The following advertisement method will be added when 3rd party
support is available:

* cloud-init files will include the interface MTU for each interface.

If advertisement is turned off, it is the responsibility of the
Openstack application to ensure that its VMs have appropriate MTUs
configured.

Regardless of the advertisement setting, Neutron network appliances
such as routers, and advanced service appliances, will have their
interfaces configured to the selected MTU if the MTU is known.  This
implies that the plugging mechanism for the service understands and
correctly implements MTU setting.

For any given MTU that is advertised to the network, the plugin must
be certain that, even in the event of a change of underlying network
topology (e.g. failover to a backup path, or using a different encap
type, or switching from a single-host to multi-host setup when a new
instance is attached to the network), packets of the specified size
transmitted from *any* endpoint will *always* be guaranteed to reach
all desinations.  It is its task to ensure that the MTU is small
enough to work on the selected infrastructure, both inter-host and
intra-host.

An Openstack network typically has physical networks for (a) external
connectivity and (b) provider network use.  These networks may or may
not have the same MTU size as each other and are quite likely to have
an MTU size different from that of the virtual tenant networks.  Link
MTU for physical networks is specified by configuration and will be
used as the maximum and preferred MTU sizes for provider and external
networks on those segments.

Alternatives
------------

Common workarounds for this problem are:

* using config, adding a DHCP option to propagate a 'safe' MTU to all
  VMs, and setting the MTU in various (somewhat driver-specific)
  config parameters to ensure that L2 and L3 network elements work.
  This tends to work for v4 and not v6, as the equivalent option is
  not generally set; it's not fully functional, as routers are unaware
  that their MTU is incorrect; and it's only available to VMs that
  actually support DHCP.  It also does not work if tenant and provider
  networks have different MTUs, or internal networks and the external
  network.

* instructing users, in documentation, to set a 'safe' MTU in all VMs
  (plus the same config option tweaks).  This has the same caveats as
  above, in that the VMs may agree with each other but do not agree
  with routers and this can result in unexpected behaviour.  It does
  not work with provider networks or other configurations where
  different Neutron networks have different MTUs.

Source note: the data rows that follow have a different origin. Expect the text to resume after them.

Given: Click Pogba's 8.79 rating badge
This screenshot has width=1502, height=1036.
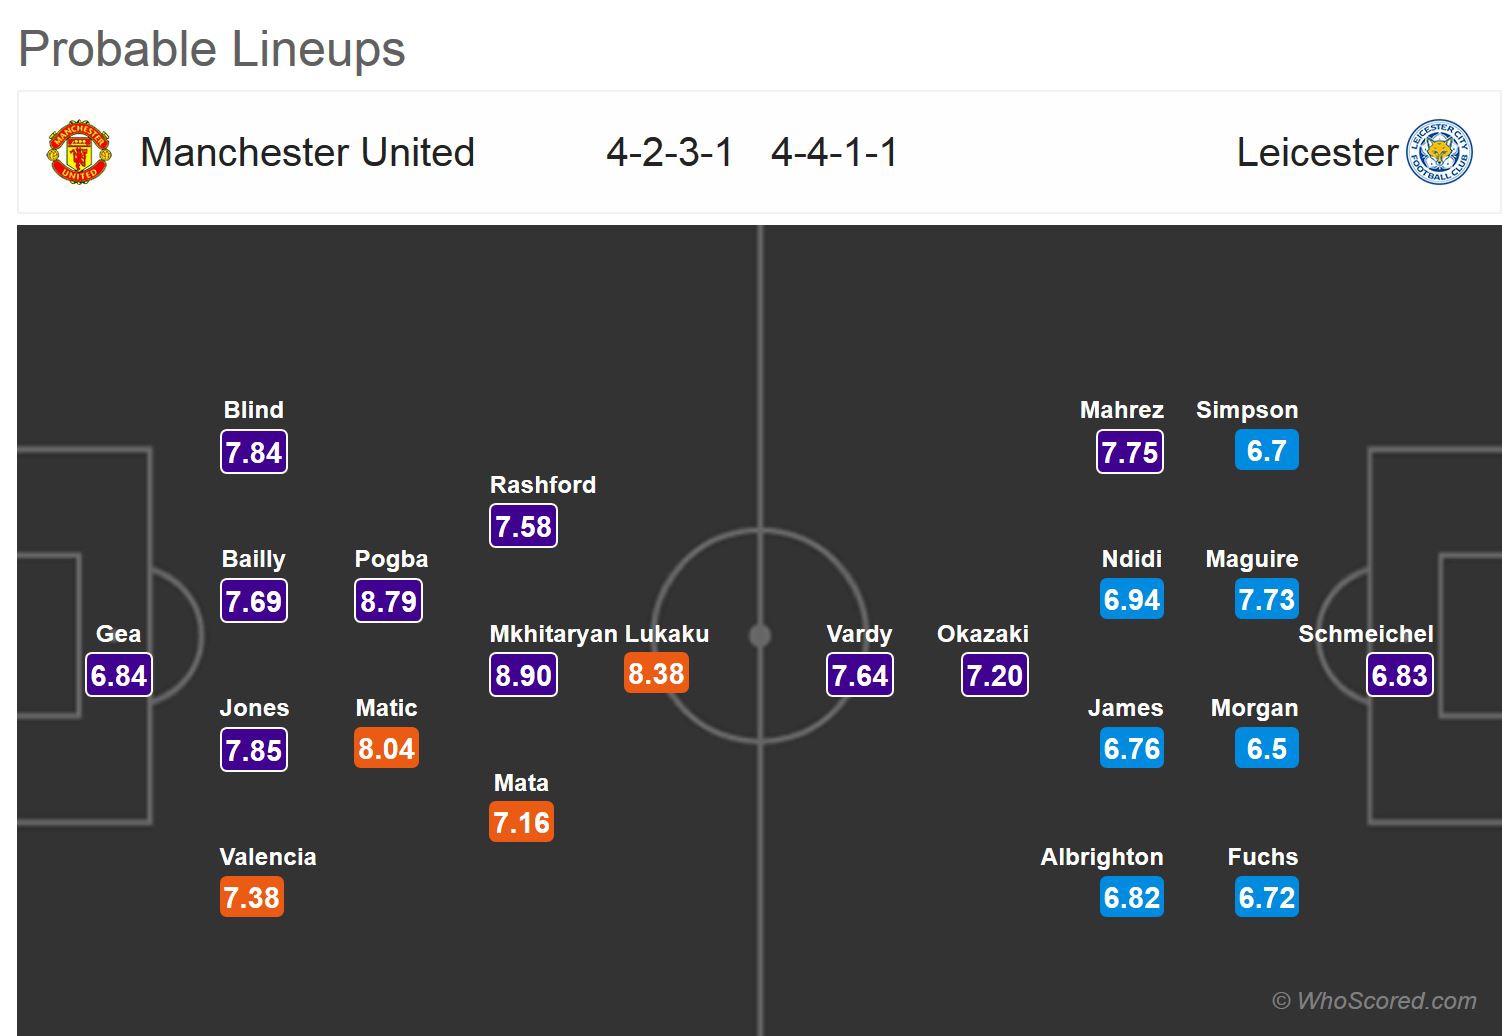Looking at the screenshot, I should (388, 601).
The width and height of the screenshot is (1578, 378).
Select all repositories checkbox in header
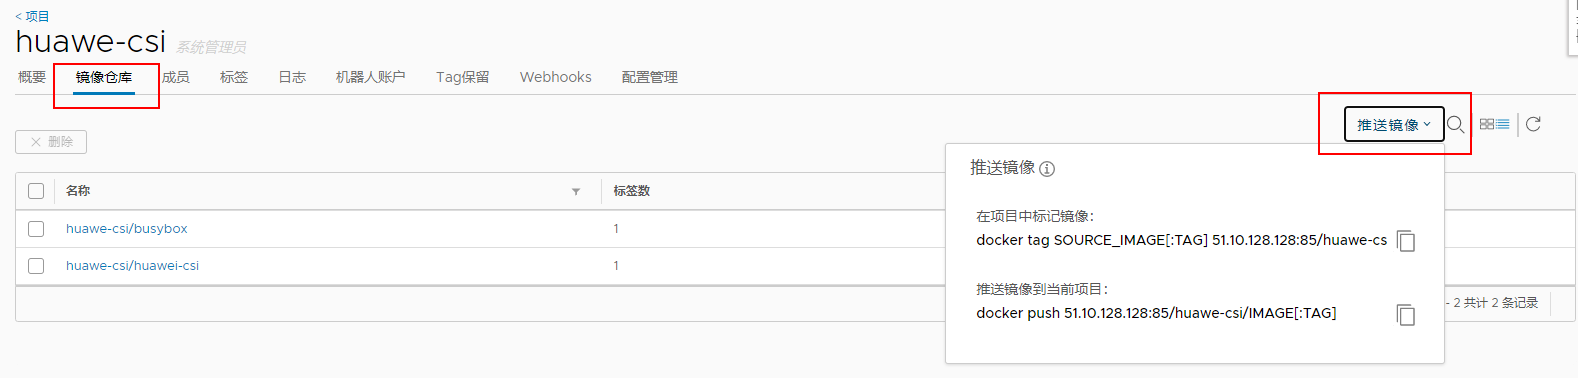[36, 191]
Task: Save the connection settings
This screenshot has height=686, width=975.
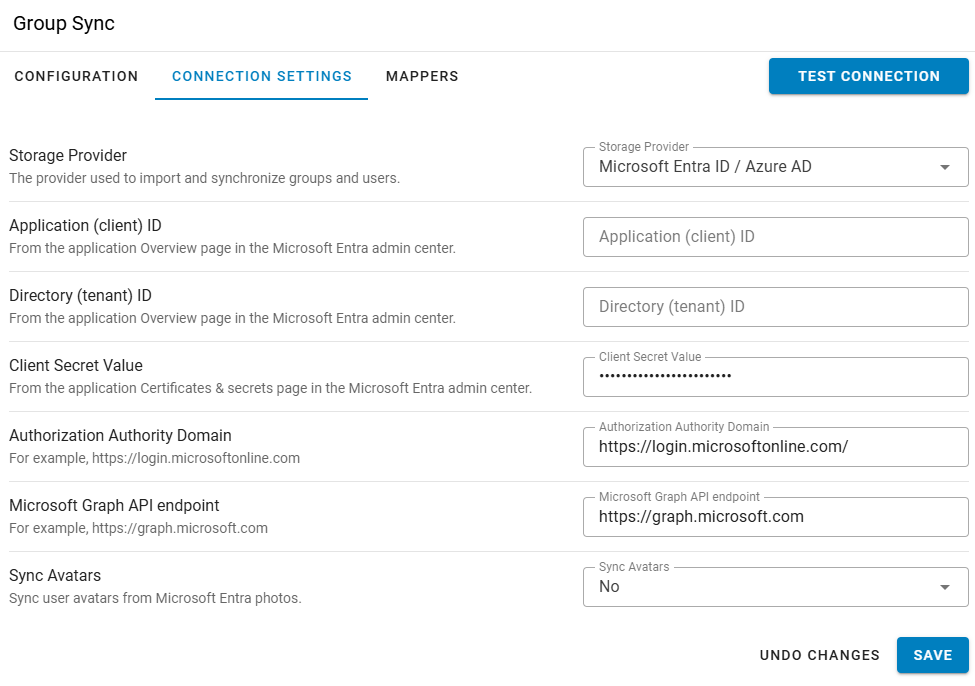Action: (932, 655)
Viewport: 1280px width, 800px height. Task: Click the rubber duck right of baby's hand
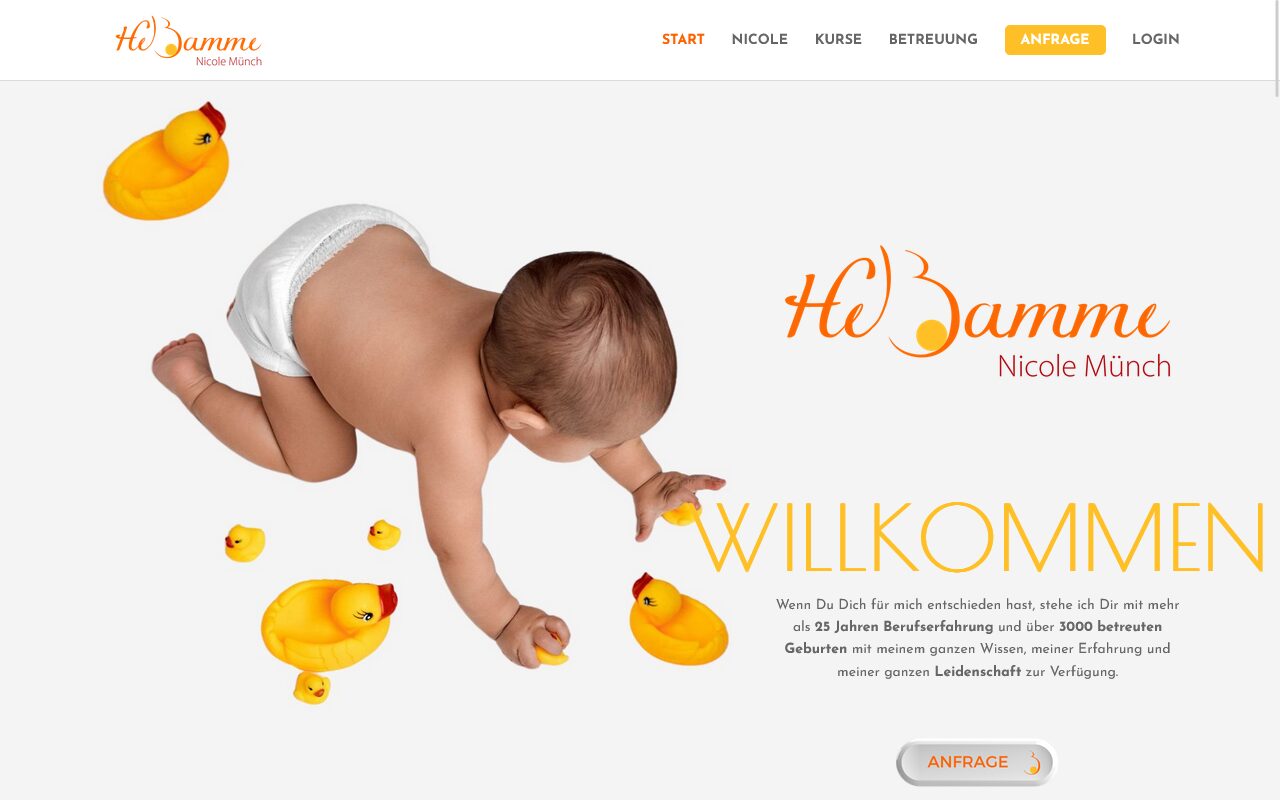pos(678,620)
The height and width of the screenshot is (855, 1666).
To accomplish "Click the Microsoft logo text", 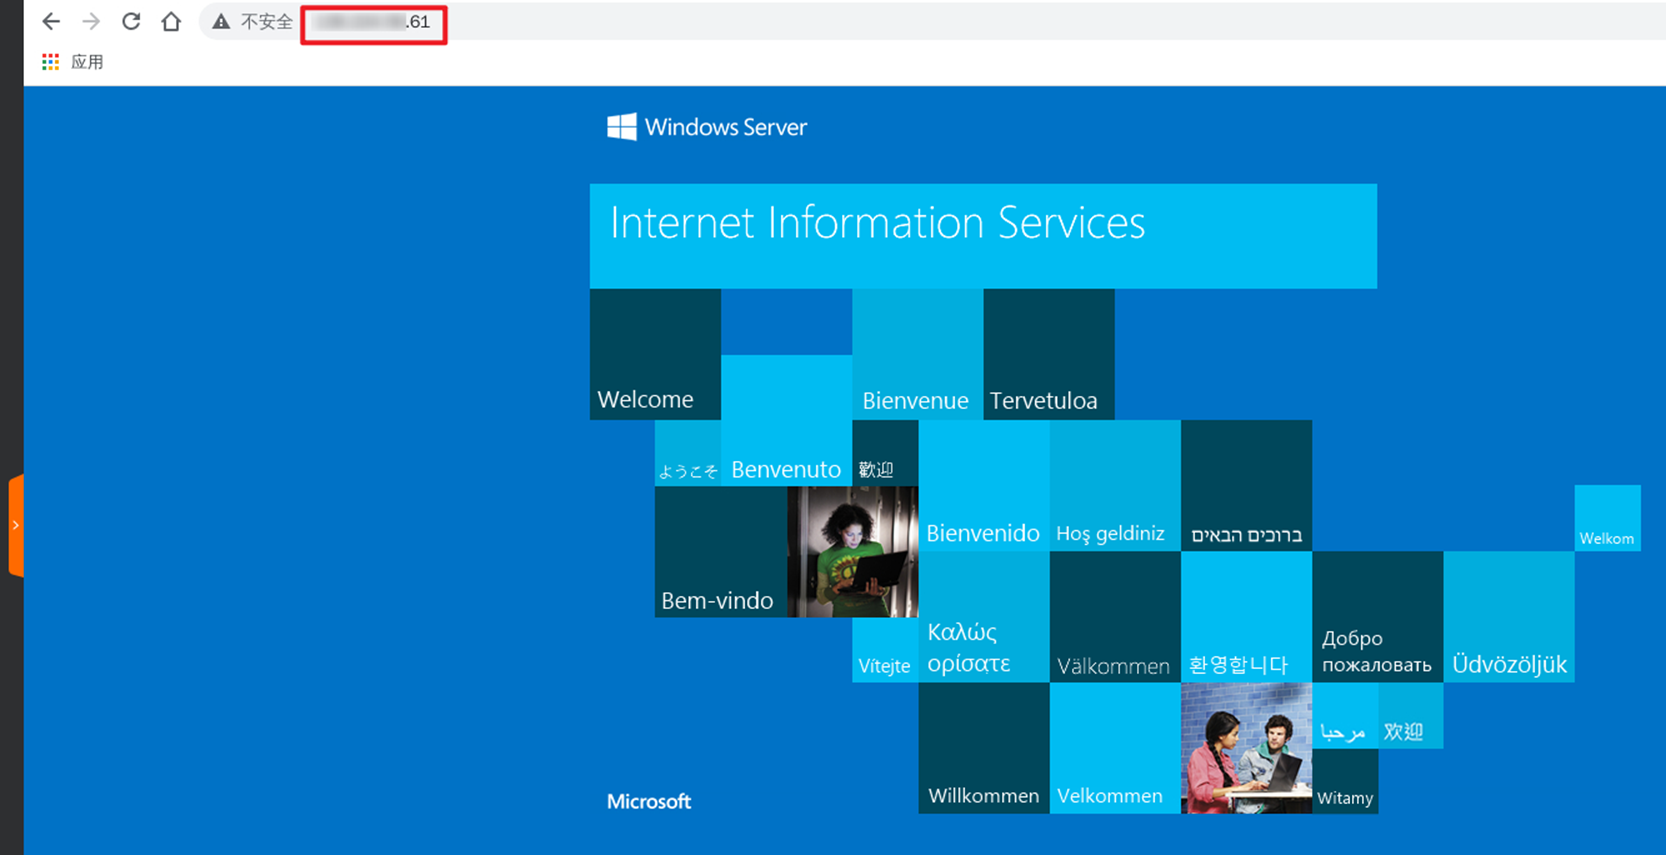I will [x=649, y=801].
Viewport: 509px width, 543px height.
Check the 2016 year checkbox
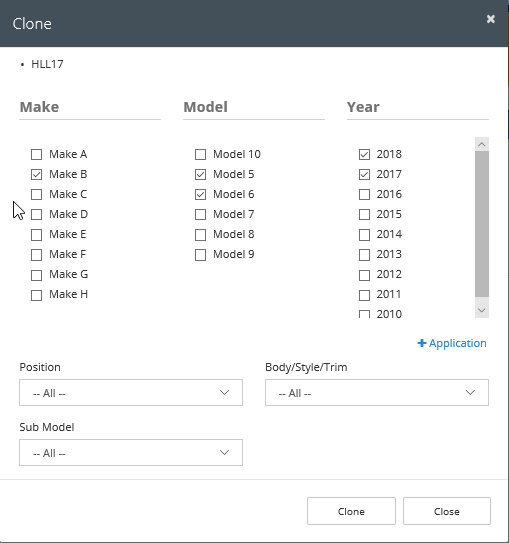coord(364,195)
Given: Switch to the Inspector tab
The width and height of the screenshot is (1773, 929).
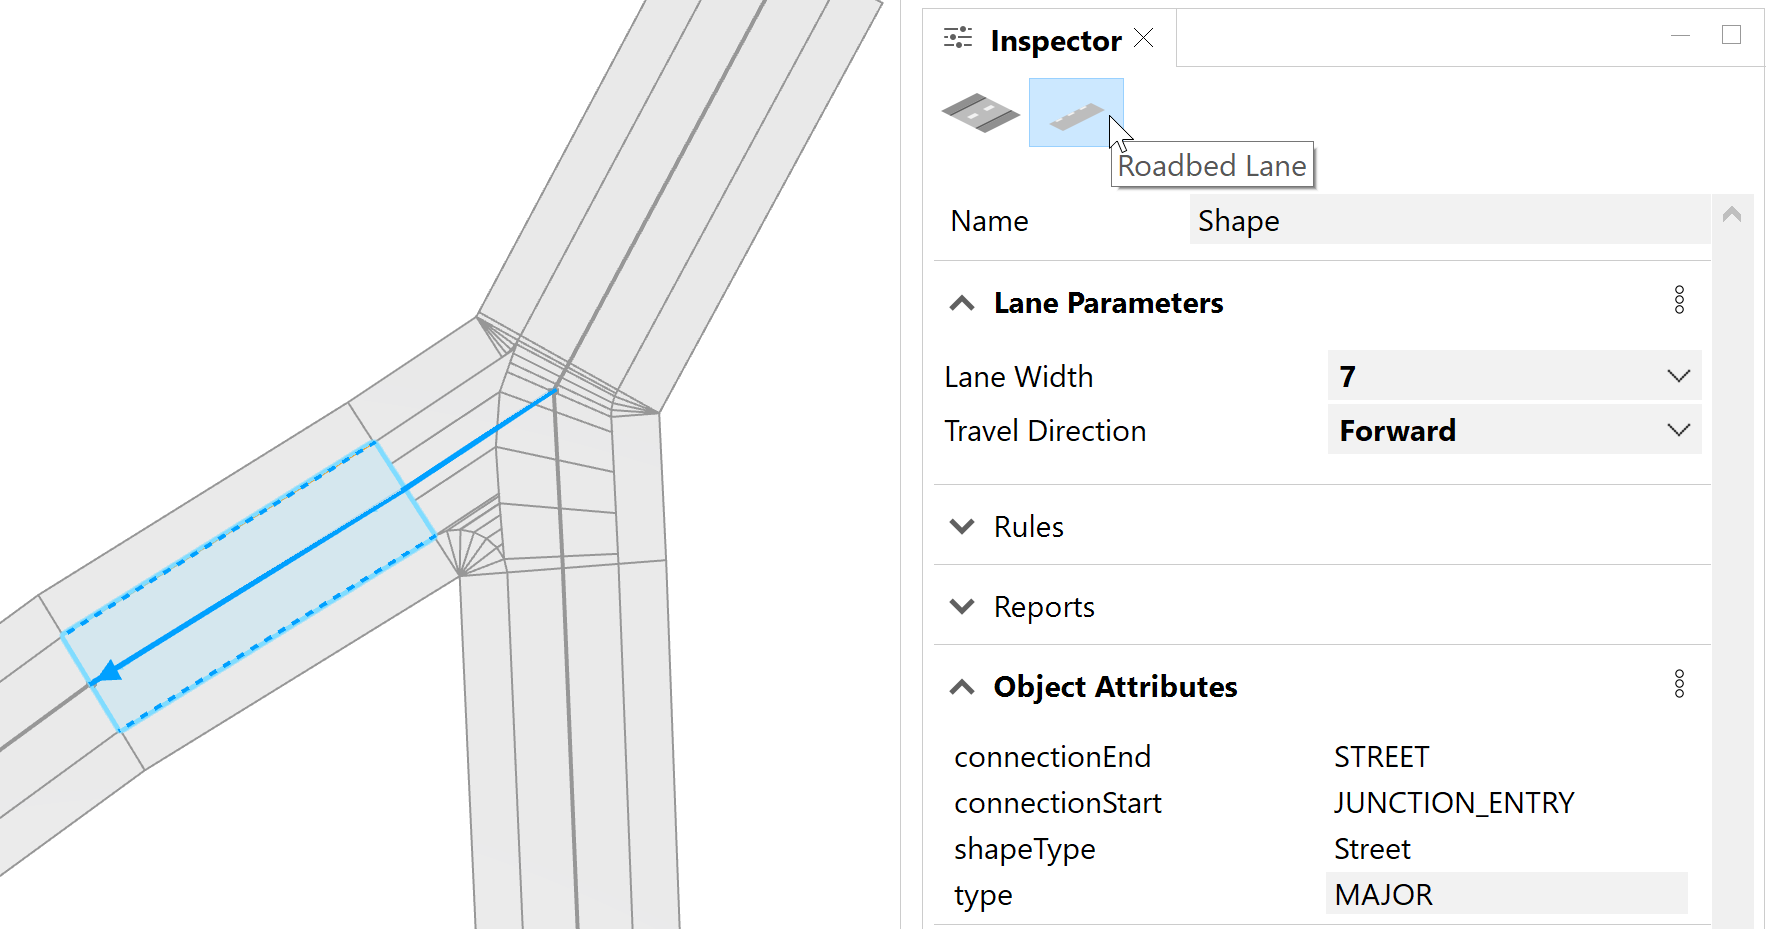Looking at the screenshot, I should pos(1055,40).
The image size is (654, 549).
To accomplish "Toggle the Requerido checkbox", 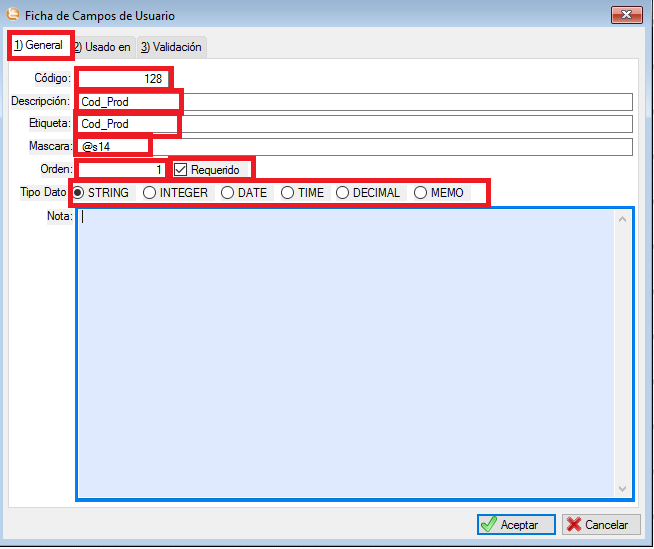I will (x=181, y=170).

* it is possible to use large MTU interfaces and configure the MTU on
  network components such as in-kernel switches and bridges, but again
  routers are not always correctly configured and provider network MTUs
  are commonly wrong.

There are some MTU-related configuration variables, but they serve as
a workaround to MTU issues that arise with software networking
constructs.  If the MTU of the network were known explicitly there
would be no need for this configuration, as the relevant components
could have their MTU explcitly configured to be that of the virtual
network.

When the driver sets the MTU on the network or the tenant provides it,
the values for network_device_mtu and veth_mtu are derived dynamically
for that network and any configuration values are ignored.

Data Model Impact
-----------------

'mtu' (positive integer) attribute added to the data model for
networks.  This stored the determined preferred value for 'mtu',
unless overridden by the user.  It may be indeterminate, in which case
it is stored as NULL.  When NULL, advertisement mechanisms will not
send MTU.

In Phase I, mtu is stored in the database but not exposed over the
API.  It is set at net-create to the preferred MTU provided by the
plugin (if any), and read to provide advertisement via DHCP and RA.

In Phase II, the item becomes visible over the API to all users as a
readonly attribute.  NULL is treated as unset.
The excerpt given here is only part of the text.